**Do this**
Render all of the data below as a Markdown table with two columns, No. and Entry, putting each non-blank line in its own numbered row and leaving out blank lines.

# START OF Record set

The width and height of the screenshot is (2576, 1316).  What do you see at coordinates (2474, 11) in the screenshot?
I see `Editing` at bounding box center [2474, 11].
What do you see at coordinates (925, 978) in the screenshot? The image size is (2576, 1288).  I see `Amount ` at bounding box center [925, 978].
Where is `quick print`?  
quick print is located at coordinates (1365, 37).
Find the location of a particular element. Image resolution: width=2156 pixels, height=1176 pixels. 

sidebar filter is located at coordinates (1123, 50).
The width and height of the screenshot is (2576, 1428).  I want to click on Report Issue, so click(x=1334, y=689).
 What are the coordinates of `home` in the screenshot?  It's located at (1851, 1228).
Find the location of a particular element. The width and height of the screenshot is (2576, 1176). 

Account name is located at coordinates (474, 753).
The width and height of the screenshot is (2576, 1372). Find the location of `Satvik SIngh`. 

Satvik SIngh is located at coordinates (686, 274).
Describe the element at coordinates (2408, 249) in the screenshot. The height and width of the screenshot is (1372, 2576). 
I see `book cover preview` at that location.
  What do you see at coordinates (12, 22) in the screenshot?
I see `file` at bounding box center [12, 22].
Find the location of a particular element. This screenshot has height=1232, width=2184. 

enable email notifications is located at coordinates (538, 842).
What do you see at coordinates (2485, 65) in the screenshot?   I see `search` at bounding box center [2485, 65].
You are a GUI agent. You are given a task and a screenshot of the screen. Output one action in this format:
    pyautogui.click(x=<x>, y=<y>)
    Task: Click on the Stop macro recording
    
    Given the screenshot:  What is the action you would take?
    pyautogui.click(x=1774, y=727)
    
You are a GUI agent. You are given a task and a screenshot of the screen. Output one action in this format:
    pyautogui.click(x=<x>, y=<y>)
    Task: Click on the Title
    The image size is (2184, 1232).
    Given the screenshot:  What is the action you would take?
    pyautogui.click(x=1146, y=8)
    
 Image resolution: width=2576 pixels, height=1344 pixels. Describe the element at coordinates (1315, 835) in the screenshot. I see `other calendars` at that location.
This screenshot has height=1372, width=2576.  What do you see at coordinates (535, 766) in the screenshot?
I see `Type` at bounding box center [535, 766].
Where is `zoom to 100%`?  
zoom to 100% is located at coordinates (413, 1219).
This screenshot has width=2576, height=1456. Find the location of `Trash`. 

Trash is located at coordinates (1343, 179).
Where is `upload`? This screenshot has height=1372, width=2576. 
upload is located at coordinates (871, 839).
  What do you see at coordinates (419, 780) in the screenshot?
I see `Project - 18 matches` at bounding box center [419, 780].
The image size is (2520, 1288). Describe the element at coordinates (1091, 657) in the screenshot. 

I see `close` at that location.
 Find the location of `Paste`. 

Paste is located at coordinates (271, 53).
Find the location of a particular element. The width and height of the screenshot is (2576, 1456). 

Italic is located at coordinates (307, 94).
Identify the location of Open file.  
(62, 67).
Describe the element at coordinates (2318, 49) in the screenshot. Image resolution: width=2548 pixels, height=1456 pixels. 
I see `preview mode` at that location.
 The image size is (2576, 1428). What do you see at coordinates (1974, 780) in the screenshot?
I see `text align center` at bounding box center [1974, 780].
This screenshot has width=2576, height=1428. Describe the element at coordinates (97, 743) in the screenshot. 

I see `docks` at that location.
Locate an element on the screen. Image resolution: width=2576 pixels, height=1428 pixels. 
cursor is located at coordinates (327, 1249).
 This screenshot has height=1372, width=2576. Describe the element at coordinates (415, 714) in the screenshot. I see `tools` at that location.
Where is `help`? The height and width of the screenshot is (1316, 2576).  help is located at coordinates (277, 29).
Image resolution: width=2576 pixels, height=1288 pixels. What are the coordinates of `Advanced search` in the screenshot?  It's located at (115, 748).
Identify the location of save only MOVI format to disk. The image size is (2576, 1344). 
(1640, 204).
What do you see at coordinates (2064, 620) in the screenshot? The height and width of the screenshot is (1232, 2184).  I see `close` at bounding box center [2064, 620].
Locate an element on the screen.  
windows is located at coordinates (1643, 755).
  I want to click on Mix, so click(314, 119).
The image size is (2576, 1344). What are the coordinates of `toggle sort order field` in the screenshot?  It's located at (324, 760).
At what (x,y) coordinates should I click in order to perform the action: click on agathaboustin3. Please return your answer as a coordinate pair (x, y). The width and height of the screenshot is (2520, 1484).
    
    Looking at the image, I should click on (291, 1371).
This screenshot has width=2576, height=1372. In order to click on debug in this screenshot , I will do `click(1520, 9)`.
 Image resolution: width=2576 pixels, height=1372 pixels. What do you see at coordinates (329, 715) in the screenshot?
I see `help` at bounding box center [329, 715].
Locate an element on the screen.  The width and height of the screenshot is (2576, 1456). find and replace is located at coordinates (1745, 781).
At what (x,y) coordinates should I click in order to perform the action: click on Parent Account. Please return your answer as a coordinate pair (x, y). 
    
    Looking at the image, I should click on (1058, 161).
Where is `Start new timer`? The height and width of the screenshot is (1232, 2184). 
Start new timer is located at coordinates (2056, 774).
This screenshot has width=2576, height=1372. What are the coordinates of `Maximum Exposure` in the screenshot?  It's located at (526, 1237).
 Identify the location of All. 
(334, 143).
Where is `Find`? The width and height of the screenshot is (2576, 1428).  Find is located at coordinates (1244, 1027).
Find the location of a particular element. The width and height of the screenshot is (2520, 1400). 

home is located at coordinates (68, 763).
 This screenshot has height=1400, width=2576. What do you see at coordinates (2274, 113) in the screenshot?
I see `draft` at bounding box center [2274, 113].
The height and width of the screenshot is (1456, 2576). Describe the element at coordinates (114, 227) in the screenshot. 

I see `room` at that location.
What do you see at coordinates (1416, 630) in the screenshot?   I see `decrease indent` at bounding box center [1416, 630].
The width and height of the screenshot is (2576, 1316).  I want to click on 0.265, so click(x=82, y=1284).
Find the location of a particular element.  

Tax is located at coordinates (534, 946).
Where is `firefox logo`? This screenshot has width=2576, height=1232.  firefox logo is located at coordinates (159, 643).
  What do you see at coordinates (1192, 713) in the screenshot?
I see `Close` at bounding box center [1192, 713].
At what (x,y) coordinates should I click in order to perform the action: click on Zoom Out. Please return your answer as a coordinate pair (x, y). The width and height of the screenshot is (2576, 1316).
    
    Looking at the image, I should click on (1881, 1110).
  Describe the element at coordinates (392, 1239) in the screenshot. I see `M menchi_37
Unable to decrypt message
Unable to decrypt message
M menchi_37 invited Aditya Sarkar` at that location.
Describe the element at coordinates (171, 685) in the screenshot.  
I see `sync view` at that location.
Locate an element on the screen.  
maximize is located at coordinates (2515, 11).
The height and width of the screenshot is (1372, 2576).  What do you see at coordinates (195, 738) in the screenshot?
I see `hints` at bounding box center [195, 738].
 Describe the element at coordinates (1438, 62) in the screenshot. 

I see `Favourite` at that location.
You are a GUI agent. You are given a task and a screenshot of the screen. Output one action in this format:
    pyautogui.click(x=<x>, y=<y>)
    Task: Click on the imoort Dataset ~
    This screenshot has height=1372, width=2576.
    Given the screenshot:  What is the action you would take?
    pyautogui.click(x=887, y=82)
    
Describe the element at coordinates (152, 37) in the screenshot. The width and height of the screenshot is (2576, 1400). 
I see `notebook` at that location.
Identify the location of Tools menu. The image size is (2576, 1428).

# END OF Record set

**Answer to this problem**
| No. | Entry |
|---|---|
| 1 | The width and height of the screenshot is (2576, 1316).  What do you see at coordinates (2474, 11) in the screenshot? |
| 2 | I see `Editing` at bounding box center [2474, 11]. |
| 3 | What do you see at coordinates (925, 978) in the screenshot? The image size is (2576, 1288).  I see `Amount ` at bounding box center [925, 978]. |
| 4 | Where is `quick print`?   |
| 5 | quick print is located at coordinates (1365, 37). |
| 6 | Find the location of a particular element. Image resolution: width=2156 pixels, height=1176 pixels.  |
| 7 | sidebar filter is located at coordinates (1123, 50). |
| 8 | The width and height of the screenshot is (2576, 1428).  I want to click on Report Issue, so click(x=1334, y=689). |
| 9 |  What are the coordinates of `home` in the screenshot?  It's located at (1851, 1228). |
| 10 | Find the location of a particular element. The width and height of the screenshot is (2576, 1176).  |
| 11 | Account name is located at coordinates (474, 753). |
| 12 | The width and height of the screenshot is (2576, 1372). Find the location of `Satvik SIngh`.  |
| 13 | Satvik SIngh is located at coordinates (686, 274). |
| 14 | Describe the element at coordinates (2408, 249) in the screenshot. The height and width of the screenshot is (1372, 2576).  |
| 15 | I see `book cover preview` at that location. |
| 16 |   What do you see at coordinates (12, 22) in the screenshot? |
| 17 | I see `file` at bounding box center [12, 22]. |
| 18 | Find the location of a particular element. This screenshot has height=1232, width=2184.  |
| 19 | enable email notifications is located at coordinates (538, 842). |
| 20 | What do you see at coordinates (2485, 65) in the screenshot?   I see `search` at bounding box center [2485, 65]. |
| 21 | You are a GUI agent. You are given a task and a screenshot of the screen. Output one action in this format: |
| 22 |     pyautogui.click(x=<x>, y=<y>) |
| 23 |     Task: Click on the Stop macro recording |
| 24 |     Given the screenshot:  What is the action you would take? |
| 25 |     pyautogui.click(x=1774, y=727) |
| 26 | You are a GUI agent. You are given a task and a screenshot of the screen. Output one action in this format: |
| 27 |     pyautogui.click(x=<x>, y=<y>) |
| 28 |     Task: Click on the Title |
| 29 |     The image size is (2184, 1232). |
| 30 |     Given the screenshot:  What is the action you would take? |
| 31 |     pyautogui.click(x=1146, y=8) |
| 32 |  Image resolution: width=2576 pixels, height=1344 pixels. Describe the element at coordinates (1315, 835) in the screenshot. I see `other calendars` at that location. |
| 33 | This screenshot has height=1372, width=2576.  What do you see at coordinates (535, 766) in the screenshot? |
| 34 | I see `Type` at bounding box center [535, 766]. |
| 35 | Where is `zoom to 100%`?   |
| 36 | zoom to 100% is located at coordinates (413, 1219). |
| 37 | This screenshot has width=2576, height=1456. Find the location of `Trash`.  |
| 38 | Trash is located at coordinates (1343, 179). |
| 39 | Where is `upload`? This screenshot has height=1372, width=2576.  |
| 40 | upload is located at coordinates (871, 839). |
| 41 |   What do you see at coordinates (419, 780) in the screenshot? |
| 42 | I see `Project - 18 matches` at bounding box center [419, 780]. |
| 43 | The image size is (2520, 1288). Describe the element at coordinates (1091, 657) in the screenshot.  |
| 44 | I see `close` at that location. |
| 45 |  Find the location of `Paste`.  |
| 46 | Paste is located at coordinates (271, 53). |
| 47 | Find the location of a particular element. The width and height of the screenshot is (2576, 1456).  |
| 48 | Italic is located at coordinates (307, 94). |
| 49 | Identify the location of Open file.   |
| 50 | (62, 67). |
| 51 | Describe the element at coordinates (2318, 49) in the screenshot. Image resolution: width=2548 pixels, height=1456 pixels.  |
| 52 | I see `preview mode` at that location. |
| 53 |  The image size is (2576, 1428). What do you see at coordinates (1974, 780) in the screenshot? |
| 54 | I see `text align center` at bounding box center [1974, 780]. |
| 55 | This screenshot has width=2576, height=1428. Describe the element at coordinates (97, 743) in the screenshot.  |
| 56 | I see `docks` at that location. |
| 57 | Locate an element on the screen. Image resolution: width=2576 pixels, height=1428 pixels.  |
| 58 | cursor is located at coordinates (327, 1249). |
| 59 |  This screenshot has height=1372, width=2576. Describe the element at coordinates (415, 714) in the screenshot. I see `tools` at that location. |
| 60 | Where is `help`? The height and width of the screenshot is (1316, 2576).  help is located at coordinates (277, 29). |
| 61 | Image resolution: width=2576 pixels, height=1288 pixels. What are the coordinates of `Advanced search` in the screenshot?  It's located at (115, 748). |
| 62 | Identify the location of save only MOVI format to disk. The image size is (2576, 1344).  |
| 63 | (1640, 204). |
| 64 | What do you see at coordinates (2064, 620) in the screenshot? The height and width of the screenshot is (1232, 2184).  I see `close` at bounding box center [2064, 620]. |
| 65 | Locate an element on the screen.   |
| 66 | windows is located at coordinates (1643, 755). |
| 67 |   I want to click on Mix, so click(314, 119). |
| 68 | The image size is (2576, 1344). What are the coordinates of `toggle sort order field` in the screenshot?  It's located at (324, 760). |
| 69 | At what (x,y) coordinates should I click in order to perform the action: click on agathaboustin3. Please return your answer as a coordinate pair (x, y). The width and height of the screenshot is (2520, 1484). |
| 70 |     Looking at the image, I should click on (291, 1371). |
| 71 | This screenshot has width=2576, height=1372. In order to click on debug in this screenshot , I will do `click(1520, 9)`. |
| 72 |  Image resolution: width=2576 pixels, height=1372 pixels. What do you see at coordinates (329, 715) in the screenshot? |
| 73 | I see `help` at bounding box center [329, 715]. |
| 74 | Locate an element on the screen.  The width and height of the screenshot is (2576, 1456). find and replace is located at coordinates (1745, 781). |
| 75 | At what (x,y) coordinates should I click in order to perform the action: click on Parent Account. Please return your answer as a coordinate pair (x, y).  |
| 76 |     Looking at the image, I should click on (1058, 161). |
| 77 | Where is `Start new timer`? The height and width of the screenshot is (1232, 2184).  |
| 78 | Start new timer is located at coordinates (2056, 774). |
| 79 | This screenshot has width=2576, height=1372. What are the coordinates of `Maximum Exposure` in the screenshot?  It's located at (526, 1237). |
| 80 |  Identify the location of All.  |
| 81 | (334, 143). |
| 82 | Where is `Find`? The width and height of the screenshot is (2576, 1428).  Find is located at coordinates (1244, 1027). |
| 83 | Find the location of a particular element. The width and height of the screenshot is (2520, 1400).  |
| 84 | home is located at coordinates (68, 763). |
| 85 |  This screenshot has height=1400, width=2576. What do you see at coordinates (2274, 113) in the screenshot? |
| 86 | I see `draft` at bounding box center [2274, 113]. |
| 87 | The height and width of the screenshot is (1456, 2576). Describe the element at coordinates (114, 227) in the screenshot.  |
| 88 | I see `room` at that location. |
| 89 | What do you see at coordinates (1416, 630) in the screenshot?   I see `decrease indent` at bounding box center [1416, 630]. |
| 90 | The width and height of the screenshot is (2576, 1316).  I want to click on 0.265, so click(x=82, y=1284). |
| 91 | Find the location of a particular element.   |
| 92 | Tax is located at coordinates (534, 946). |
| 93 | Where is `firefox logo`? This screenshot has width=2576, height=1232.  firefox logo is located at coordinates (159, 643). |
| 94 |   What do you see at coordinates (1192, 713) in the screenshot? |
| 95 | I see `Close` at bounding box center [1192, 713]. |
| 96 | At what (x,y) coordinates should I click in order to perform the action: click on Zoom Out. Please return your answer as a coordinate pair (x, y). The width and height of the screenshot is (2576, 1316). |
| 97 |     Looking at the image, I should click on (1881, 1110). |
| 98 |   Describe the element at coordinates (392, 1239) in the screenshot. I see `M menchi_37 |
| 99 | Unable to decrypt message |
| 100 | Unable to decrypt message |
| 101 | M menchi_37 invited Aditya Sarkar` at that location. |
| 102 | Describe the element at coordinates (171, 685) in the screenshot.   |
| 103 | I see `sync view` at that location. |
| 104 | Locate an element on the screen.   |
| 105 | maximize is located at coordinates (2515, 11). |
| 106 | The height and width of the screenshot is (1372, 2576).  What do you see at coordinates (195, 738) in the screenshot? |
| 107 | I see `hints` at bounding box center [195, 738]. |
| 108 |  Describe the element at coordinates (1438, 62) in the screenshot.  |
| 109 | I see `Favourite` at that location. |
| 110 | You are a GUI agent. You are given a task and a screenshot of the screen. Output one action in this format: |
| 111 |     pyautogui.click(x=<x>, y=<y>) |
| 112 |     Task: Click on the imoort Dataset ~ |
| 113 |     This screenshot has height=1372, width=2576. |
| 114 |     Given the screenshot:  What is the action you would take? |
| 115 |     pyautogui.click(x=887, y=82) |
| 116 | Describe the element at coordinates (152, 37) in the screenshot. The width and height of the screenshot is (2576, 1400).  |
| 117 | I see `notebook` at that location. |
| 118 | Identify the location of Tools menu. The image size is (2576, 1428). |